Driven by Musk's ambition to make humanity multiplanetary, it is now Nasa's sole means of sending astronauts to the ISS — a symbol of post-Cold War cooperation and a testbed for deeper space missions.
Space monopoly?
The company has completed 10 regular crew rotations to the orbiting lab and is contracted for four more, under a deal worth nearly $5 billion.
That's just part of a broader portfolio that includes $4 billion from Nasa for developing Starship, the next-generation megarocket; nearly $6 billion from the Space Force for launch services; and a reported $1.8 billion for Starshield, a classified spy satellite network.
Were Dragon grounded, the United States would again be forced to rely on Russian Soyuz rockets for ISS access — as it did between 2011 and 2020, following the Space Shuttle's retirement and before Crew Dragon entered service.
"Under the current geopolitical climate, that would not be optimal," space analyst Laura Forczyk told AFP.
Nasa had hoped Boeing's Starliner would provide redundancy, but persistent delays — and a failed crewed test last year — have kept it grounded.
Even Northrop Grumman's cargo missions now rely on SpaceX's Falcon 9, the workhorse of its rocket fleet.
The situation also casts a shadow over Nasa's Artemis program.
A lunar lander variant of Starship is slated for Artemis III and IV, the next US crewed Moon missions. If Starship were sidelined, rival Blue Origin could benefit — but the timeline would almost certainly slip, giving China, which aims to land humans by 2030, a chance to get there first, Forczyk warned.
"There are very few launch vehicles as capable as Falcon 9 — it isn't feasible to walk away as easily as President Trump might assume," she said.
Nasa meanwhile appeared eager to show that it had options.
"Nasa is assessing the earliest potential for a Starliner flight to the International Space Station in early 2026, pending system certification and resolution of Starliner's technical issues," the agency said in a statement Friday to AFP.
Still, the feud could sour Trump on space altogether, Forczyk cautioned, complicating Nasa's long-term plans.
SpaceX isn't entirely dependent on the US government.
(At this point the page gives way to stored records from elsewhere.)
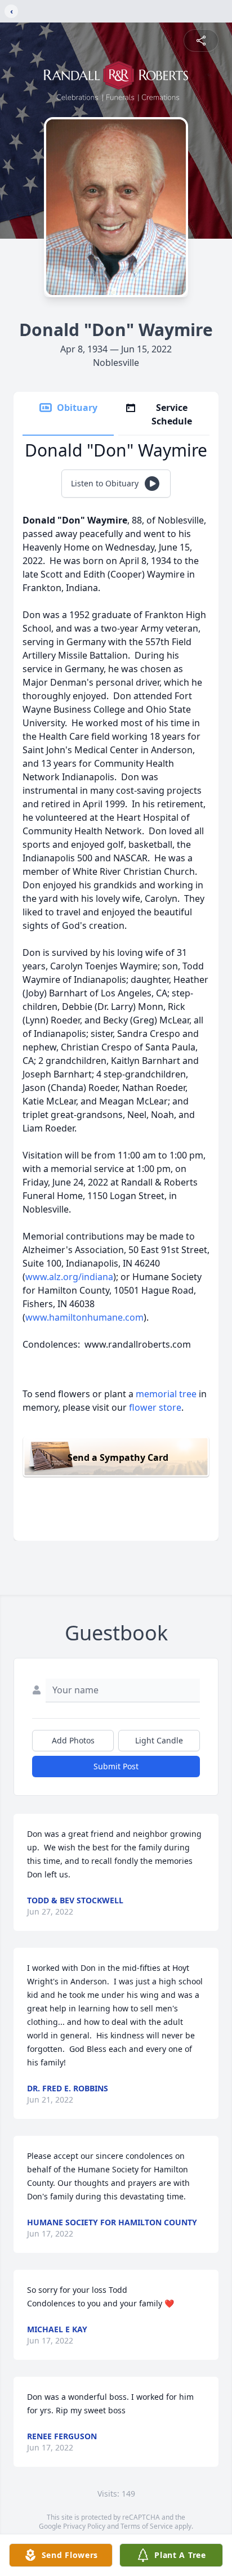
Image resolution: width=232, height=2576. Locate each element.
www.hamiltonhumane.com (84, 1317)
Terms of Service (147, 2526)
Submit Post (116, 1766)
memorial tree (166, 1394)
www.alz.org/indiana (69, 1277)
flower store (155, 1407)
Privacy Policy (84, 2526)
Starlink subscriptions and commercial launches account for a significant share of its revenue, and the company also flies private missions.
The next, with partner Axiom Space, will carry astronauts from India, Poland, and Hungary, funded by their respective governments.
Private power, public risk
But losing US government contracts would still be a major blow.
"It's such a doomsday scenario for both parties that it's hard to envision how US space efforts would fill the gap," Clayton Swope, deputy director of the Aerospace Security Project at the Center for Strategic and International Studies, told AFP.
"Both sides have every reason to bridge the disagreement and get back to business."
Signs of a rift emerged last weekend, when the White House abruptly withdrew its nomination of e-payments billionaire Jared Isaacman — a close Musk ally who has twice flown to space with SpaceX — as Nasa administrator.
On a recent podcast, Isaacman said he believed he was dropped because "some people had some axes to grind, and I was a good, visible target."
The broader episode could also reignite debate over Washington's reliance on commercial partners, particularly when one company holds such a dominant position.
Swope noted that while the US government has long favored buying services from industry, military leaders tend to prefer owning the systems they depend on.
"This is just another data point that might bolster the case for why it can be risky," he said. "I think that seed has been planted in a lot of people's minds — that it might not be worth the trust."